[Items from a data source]
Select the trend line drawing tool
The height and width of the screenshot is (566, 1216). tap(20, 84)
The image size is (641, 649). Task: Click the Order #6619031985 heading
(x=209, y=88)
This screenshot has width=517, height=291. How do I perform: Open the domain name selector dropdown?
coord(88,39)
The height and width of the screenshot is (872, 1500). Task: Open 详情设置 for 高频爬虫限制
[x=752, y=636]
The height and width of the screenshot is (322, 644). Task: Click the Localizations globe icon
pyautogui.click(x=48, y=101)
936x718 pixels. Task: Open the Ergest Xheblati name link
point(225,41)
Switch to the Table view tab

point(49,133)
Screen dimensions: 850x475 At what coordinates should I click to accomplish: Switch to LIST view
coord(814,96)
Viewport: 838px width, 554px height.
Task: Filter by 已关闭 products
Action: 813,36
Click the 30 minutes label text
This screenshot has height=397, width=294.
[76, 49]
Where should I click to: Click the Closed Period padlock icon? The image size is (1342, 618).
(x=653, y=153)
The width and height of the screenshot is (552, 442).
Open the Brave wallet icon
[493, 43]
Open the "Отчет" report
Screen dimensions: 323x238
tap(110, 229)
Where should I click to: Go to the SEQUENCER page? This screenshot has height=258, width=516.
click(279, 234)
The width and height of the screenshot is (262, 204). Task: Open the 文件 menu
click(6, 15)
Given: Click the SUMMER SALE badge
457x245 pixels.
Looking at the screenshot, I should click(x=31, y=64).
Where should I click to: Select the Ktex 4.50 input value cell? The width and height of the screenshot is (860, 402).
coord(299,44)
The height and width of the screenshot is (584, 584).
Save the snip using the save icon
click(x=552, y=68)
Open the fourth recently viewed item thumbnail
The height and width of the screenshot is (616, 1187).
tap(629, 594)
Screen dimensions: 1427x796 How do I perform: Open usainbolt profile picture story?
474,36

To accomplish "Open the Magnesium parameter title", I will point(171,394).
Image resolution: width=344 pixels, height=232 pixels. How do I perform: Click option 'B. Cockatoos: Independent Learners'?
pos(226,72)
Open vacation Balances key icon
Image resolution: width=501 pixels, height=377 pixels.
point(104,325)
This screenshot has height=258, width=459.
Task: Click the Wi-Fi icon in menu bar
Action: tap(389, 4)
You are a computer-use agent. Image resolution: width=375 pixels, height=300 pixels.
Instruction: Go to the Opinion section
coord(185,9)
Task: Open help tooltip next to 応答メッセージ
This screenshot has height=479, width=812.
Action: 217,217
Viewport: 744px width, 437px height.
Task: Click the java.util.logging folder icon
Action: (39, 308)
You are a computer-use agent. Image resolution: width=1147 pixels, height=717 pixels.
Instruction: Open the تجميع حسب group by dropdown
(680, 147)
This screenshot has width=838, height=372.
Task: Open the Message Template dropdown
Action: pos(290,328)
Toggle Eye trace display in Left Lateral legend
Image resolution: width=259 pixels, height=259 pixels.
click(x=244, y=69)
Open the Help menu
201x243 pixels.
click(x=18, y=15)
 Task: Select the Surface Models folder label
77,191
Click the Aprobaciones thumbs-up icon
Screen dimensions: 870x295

▶ **Task brief**
Would you restate every record word for word?

▶ **Response area**
Select the trend line drawing tool
The height and width of the screenshot is (566, 1216). tap(20, 84)
The image size is (641, 649). Task: Click the Order #6619031985 heading
(x=209, y=88)
This screenshot has width=517, height=291. How do I perform: Open the domain name selector dropdown?
coord(88,39)
The height and width of the screenshot is (872, 1500). Task: Open 详情设置 for 高频爬虫限制
[x=752, y=636]
The height and width of the screenshot is (322, 644). Task: Click the Localizations globe icon
pyautogui.click(x=48, y=101)
936x718 pixels. Task: Open the Ergest Xheblati name link
point(225,41)
Switch to the Table view tab

point(49,133)
Screen dimensions: 850x475 At what coordinates should I click to accomplish: Switch to LIST view
coord(814,96)
Viewport: 838px width, 554px height.
Task: Filter by 已关闭 products
Action: 813,36
Click the 30 minutes label text
This screenshot has height=397, width=294.
[76, 49]
Where should I click to: Click the Closed Period padlock icon? The image size is (1342, 618).
(x=653, y=153)
The width and height of the screenshot is (552, 442).
Open the Brave wallet icon
[493, 43]
Open the "Отчет" report
Screen dimensions: 323x238
tap(110, 229)
Where should I click to: Go to the SEQUENCER page? This screenshot has height=258, width=516.
click(279, 234)
The width and height of the screenshot is (262, 204). Task: Open the 文件 menu
click(6, 15)
Given: Click the SUMMER SALE badge
457x245 pixels.
Looking at the screenshot, I should click(x=31, y=64).
Where should I click to: Select the Ktex 4.50 input value cell? The width and height of the screenshot is (860, 402).
coord(299,44)
The height and width of the screenshot is (584, 584).
Save the snip using the save icon
click(x=552, y=68)
Open the fourth recently viewed item thumbnail
The height and width of the screenshot is (616, 1187).
tap(629, 594)
Screen dimensions: 1427x796 How do I perform: Open usainbolt profile picture story?
474,36

To accomplish "Open the Magnesium parameter title", I will point(171,394).
Image resolution: width=344 pixels, height=232 pixels. How do I perform: Click option 'B. Cockatoos: Independent Learners'?
pos(226,72)
Open vacation Balances key icon
Image resolution: width=501 pixels, height=377 pixels.
point(104,325)
This screenshot has height=258, width=459.
Task: Click the Wi-Fi icon in menu bar
Action: tap(389, 4)
You are a computer-use agent. Image resolution: width=375 pixels, height=300 pixels.
Instruction: Go to the Opinion section
coord(185,9)
Task: Open help tooltip next to 応答メッセージ
This screenshot has height=479, width=812.
Action: 217,217
Viewport: 744px width, 437px height.
Task: Click the java.util.logging folder icon
Action: (39, 308)
You are a computer-use agent. Image resolution: width=1147 pixels, height=717 pixels.
Instruction: Open the تجميع حسب group by dropdown
(680, 147)
This screenshot has width=838, height=372.
Task: Open the Message Template dropdown
Action: pos(290,328)
Toggle Eye trace display in Left Lateral legend
Image resolution: width=259 pixels, height=259 pixels.
click(x=244, y=69)
Open the Help menu
201x243 pixels.
click(x=18, y=15)
 Task: Select the Surface Models folder label
77,191
Click the Aprobaciones thumbs-up icon
Screen dimensions: 870x295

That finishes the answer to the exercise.